-- START PAGE TEXT --

We use leaflet to visualize the location of schools and metro stations.
pal <- colorFactor(c("navy", "red"), domain = c("metro", "school"))
leaflet() %>% addTiles() %>%
addCircleMarkers(data = map_points,
lat = ~lat, lng = ~lon,
color = ~pal(label),
radius = 4,
stroke = FALSE,
fillOpacity = 0.5,
label = map_points$label)# Save map with M1 and M2 stations for further analysis
metro$Label <- ifelse(metro$Station %in% metro_stations_m1, "M1", "M2")
metrom1m2 <- metro %>%
rename( "latitude" = "Latitude" ,
"longitude" = "Longitude")
save(metrom1m2, file = "metro_m1m2.Rdata")We estimate the distance between schools and metro stations to analyse the impact of extending the metro system in Warsaw. We estimate three distances between schools and M1 stations and between different parts of the M2 line.
df$distance_2019 <- rep(NA, length(df$name))
df$distance_2020 <- rep(NA, length(df$name))
df$distance_2022 <- rep(NA, length(df$name))
for (i in 1:length(df$name)){
# working matrix
D2019 <- df[i, c("name", "long", "lat")]
# matrix for M1 stations
Dmetro1 <- data.frame(name = metro$Station[metro$Station %in% metro_stations_m1],
lat = metro$Latitude[metro$Station %in% metro_stations_m1],
long = metro$Longitude[metro$Station %in% metro_stations_m1])

-- END PAGE TEXT --
-- START RECORDED INFORMATION --

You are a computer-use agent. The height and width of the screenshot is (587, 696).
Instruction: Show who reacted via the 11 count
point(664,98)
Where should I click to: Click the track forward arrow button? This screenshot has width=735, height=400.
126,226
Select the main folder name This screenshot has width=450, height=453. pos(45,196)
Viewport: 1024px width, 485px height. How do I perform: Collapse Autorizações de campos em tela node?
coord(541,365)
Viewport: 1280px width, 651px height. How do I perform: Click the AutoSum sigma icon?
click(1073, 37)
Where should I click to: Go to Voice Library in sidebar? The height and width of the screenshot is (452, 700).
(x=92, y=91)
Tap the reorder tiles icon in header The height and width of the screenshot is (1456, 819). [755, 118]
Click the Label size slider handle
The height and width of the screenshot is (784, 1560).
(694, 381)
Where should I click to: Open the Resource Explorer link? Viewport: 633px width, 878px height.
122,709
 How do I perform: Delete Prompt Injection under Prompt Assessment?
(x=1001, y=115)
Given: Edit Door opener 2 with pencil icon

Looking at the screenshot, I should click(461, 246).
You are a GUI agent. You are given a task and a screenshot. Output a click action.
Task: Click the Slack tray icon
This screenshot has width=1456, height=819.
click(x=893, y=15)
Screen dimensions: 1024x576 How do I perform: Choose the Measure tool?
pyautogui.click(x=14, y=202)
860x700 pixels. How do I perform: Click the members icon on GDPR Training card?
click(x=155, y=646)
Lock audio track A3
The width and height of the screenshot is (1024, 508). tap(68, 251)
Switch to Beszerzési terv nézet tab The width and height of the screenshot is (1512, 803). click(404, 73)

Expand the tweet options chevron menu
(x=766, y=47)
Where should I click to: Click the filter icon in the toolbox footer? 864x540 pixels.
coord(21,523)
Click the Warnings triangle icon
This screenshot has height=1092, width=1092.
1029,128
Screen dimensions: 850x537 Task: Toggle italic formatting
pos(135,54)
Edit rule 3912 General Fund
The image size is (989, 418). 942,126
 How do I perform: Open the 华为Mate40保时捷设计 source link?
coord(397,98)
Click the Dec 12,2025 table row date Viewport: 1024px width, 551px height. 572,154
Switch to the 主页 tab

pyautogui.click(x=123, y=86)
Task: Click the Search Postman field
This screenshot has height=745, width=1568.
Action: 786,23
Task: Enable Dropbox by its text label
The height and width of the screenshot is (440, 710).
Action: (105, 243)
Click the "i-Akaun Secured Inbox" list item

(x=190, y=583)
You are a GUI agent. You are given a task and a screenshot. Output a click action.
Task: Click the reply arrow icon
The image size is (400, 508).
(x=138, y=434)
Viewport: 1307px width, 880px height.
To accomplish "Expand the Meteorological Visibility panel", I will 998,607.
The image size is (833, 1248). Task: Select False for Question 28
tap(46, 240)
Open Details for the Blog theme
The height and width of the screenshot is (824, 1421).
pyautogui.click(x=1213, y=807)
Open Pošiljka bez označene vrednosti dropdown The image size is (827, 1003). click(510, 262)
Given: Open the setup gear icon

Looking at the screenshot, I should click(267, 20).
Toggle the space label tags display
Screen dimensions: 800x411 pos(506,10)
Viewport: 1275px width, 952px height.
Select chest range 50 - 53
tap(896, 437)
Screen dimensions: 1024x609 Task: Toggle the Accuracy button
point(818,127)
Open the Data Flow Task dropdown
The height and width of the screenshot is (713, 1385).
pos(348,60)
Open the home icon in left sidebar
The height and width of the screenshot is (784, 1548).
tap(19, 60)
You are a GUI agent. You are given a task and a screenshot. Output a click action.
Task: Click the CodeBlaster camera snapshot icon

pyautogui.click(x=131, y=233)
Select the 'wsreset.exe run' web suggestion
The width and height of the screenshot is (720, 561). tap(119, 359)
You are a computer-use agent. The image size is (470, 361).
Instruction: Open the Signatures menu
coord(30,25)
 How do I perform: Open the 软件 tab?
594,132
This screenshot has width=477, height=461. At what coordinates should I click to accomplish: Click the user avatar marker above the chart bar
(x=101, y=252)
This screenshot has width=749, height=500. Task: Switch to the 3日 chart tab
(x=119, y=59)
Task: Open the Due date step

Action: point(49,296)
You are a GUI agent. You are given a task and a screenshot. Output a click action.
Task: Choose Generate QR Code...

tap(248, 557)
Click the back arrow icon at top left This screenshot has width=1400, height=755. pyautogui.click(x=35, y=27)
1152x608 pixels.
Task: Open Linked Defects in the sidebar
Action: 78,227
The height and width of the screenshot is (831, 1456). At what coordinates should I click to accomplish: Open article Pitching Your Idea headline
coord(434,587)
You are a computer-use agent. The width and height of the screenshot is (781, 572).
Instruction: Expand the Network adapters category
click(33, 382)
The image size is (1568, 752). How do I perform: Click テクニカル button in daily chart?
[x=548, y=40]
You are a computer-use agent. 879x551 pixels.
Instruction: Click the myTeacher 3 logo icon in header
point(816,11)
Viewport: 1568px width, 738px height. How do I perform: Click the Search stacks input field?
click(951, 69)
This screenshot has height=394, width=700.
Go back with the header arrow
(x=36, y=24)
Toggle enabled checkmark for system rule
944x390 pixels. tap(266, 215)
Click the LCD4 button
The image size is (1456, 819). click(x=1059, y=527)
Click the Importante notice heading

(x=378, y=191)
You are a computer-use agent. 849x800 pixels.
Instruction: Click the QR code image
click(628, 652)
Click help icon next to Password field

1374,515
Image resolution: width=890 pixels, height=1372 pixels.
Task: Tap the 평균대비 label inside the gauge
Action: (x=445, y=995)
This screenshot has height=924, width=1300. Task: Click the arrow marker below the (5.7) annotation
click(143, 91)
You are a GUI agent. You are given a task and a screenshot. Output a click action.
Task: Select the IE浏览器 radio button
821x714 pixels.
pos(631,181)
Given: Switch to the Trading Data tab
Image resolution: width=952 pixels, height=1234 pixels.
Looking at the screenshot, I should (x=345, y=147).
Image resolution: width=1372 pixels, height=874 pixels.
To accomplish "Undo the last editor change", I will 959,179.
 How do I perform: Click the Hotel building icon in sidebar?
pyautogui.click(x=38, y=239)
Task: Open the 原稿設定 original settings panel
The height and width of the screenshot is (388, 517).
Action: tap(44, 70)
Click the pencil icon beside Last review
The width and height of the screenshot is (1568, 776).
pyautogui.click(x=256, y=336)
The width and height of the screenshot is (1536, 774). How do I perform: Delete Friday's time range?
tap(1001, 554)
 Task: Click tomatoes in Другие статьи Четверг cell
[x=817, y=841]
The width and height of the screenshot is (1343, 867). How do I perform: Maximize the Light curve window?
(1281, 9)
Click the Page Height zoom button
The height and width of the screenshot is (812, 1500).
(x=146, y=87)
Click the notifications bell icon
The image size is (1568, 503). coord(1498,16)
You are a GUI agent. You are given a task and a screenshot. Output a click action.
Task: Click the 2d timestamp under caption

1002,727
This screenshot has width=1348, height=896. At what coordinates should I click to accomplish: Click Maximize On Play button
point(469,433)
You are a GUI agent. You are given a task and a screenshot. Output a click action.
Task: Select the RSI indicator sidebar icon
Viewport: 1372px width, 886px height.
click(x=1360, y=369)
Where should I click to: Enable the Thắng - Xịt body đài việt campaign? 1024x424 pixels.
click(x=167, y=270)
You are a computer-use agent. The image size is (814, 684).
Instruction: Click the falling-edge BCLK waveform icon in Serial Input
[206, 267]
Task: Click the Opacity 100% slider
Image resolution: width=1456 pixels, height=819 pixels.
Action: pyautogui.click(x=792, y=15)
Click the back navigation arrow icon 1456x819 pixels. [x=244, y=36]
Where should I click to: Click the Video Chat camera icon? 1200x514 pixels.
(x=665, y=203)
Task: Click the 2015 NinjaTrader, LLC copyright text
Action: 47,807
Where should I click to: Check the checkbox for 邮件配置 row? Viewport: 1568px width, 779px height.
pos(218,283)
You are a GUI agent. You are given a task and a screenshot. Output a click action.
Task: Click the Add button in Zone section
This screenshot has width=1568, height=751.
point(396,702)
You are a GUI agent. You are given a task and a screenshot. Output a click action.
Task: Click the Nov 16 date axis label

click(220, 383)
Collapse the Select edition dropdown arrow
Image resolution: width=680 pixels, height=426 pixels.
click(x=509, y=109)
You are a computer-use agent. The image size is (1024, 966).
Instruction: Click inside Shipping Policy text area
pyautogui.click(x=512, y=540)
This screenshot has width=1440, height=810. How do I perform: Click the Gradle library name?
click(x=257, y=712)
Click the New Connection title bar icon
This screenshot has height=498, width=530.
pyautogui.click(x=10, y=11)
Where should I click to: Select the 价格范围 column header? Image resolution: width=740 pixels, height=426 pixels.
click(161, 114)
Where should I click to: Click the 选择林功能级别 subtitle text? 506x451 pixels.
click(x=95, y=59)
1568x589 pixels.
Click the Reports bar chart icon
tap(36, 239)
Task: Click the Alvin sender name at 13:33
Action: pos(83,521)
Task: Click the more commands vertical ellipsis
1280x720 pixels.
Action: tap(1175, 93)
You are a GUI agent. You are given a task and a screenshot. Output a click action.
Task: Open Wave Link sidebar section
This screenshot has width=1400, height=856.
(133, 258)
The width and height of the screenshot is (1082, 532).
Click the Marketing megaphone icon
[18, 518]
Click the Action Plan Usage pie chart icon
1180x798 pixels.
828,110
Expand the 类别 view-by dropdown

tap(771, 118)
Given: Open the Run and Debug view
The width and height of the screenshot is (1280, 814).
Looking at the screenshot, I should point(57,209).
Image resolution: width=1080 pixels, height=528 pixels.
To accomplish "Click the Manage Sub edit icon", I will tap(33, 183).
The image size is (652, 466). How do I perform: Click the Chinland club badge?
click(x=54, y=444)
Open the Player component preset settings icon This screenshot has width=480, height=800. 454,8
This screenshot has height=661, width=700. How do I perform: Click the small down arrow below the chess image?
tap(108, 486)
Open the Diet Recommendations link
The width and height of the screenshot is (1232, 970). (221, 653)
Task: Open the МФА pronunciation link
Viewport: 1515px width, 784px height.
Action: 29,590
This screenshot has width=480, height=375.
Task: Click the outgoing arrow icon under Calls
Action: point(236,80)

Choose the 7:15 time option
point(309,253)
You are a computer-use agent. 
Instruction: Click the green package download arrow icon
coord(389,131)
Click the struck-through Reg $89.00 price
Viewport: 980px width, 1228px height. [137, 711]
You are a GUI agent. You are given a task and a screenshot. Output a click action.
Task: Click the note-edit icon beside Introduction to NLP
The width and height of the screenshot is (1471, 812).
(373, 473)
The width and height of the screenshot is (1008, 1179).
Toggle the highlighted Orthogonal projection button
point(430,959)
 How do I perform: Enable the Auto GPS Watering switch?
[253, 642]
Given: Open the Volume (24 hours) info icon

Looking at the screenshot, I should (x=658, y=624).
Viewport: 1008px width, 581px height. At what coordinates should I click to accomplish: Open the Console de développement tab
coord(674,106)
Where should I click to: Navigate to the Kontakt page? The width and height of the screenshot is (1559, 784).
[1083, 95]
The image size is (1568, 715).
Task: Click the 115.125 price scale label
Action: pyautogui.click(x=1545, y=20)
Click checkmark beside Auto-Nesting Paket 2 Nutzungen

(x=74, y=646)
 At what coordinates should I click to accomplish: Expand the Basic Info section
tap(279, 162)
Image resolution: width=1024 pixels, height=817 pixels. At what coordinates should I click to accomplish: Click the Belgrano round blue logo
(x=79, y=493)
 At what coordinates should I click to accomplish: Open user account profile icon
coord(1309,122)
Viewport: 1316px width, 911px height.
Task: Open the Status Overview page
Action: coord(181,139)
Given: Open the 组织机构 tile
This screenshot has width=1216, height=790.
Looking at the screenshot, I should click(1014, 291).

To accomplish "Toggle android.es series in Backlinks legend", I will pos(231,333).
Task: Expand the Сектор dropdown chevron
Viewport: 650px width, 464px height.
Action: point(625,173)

-- END RECORDED INFORMATION --

**OBJECTIVES**
a - In the Warsaw metro code, duplicate the stretch from "leaflet() %>% addTiles()" through "df$distance_2019 <- rep(NA, length(df$name))".
b - Sum up the Warsaw metro code in two sentences.
c - In the Warsaw metro code, what tool is used to visualize the location of schools and metro stations?
The listing is unrelated to the Warsaw metro code.

**THE RESPONSES**
a -
leaflet() %>% addTiles() %>%
addCircleMarkers(data = map_points,
lat = ~lat, lng = ~lon,
color = ~pal(label),
radius = 4,
stroke = FALSE,
fillOpacity = 0.5,
label = map_points$label)# Save map with M1 and M2 stations for further analysis
metro$Label <- ifelse(metro$Station %in% metro_stations_m1, "M1", "M2")
metrom1m2 <- metro %>%
rename( "latitude" = "Latitude" ,
"longitude" = "Longitude")
save(metrom1m2, file = "metro_m1m2.Rdata")We estimate the distance between schools and metro stations to analyse the impact of extending the metro system in Warsaw. We estimate three distances between schools and M1 stations and between different parts of the M2 line.
df$distance_2019 <- rep(NA, length(df$name))

b - It uses leaflet to map the locations of schools and metro stations, then saves the metro stations labeled as M1 or M2 for further analysis. To analyze the impact of extending the Warsaw metro system, it estimates three distances: between schools and M1 stations, and between schools and different parts of the M2 line.

c - Leaflet.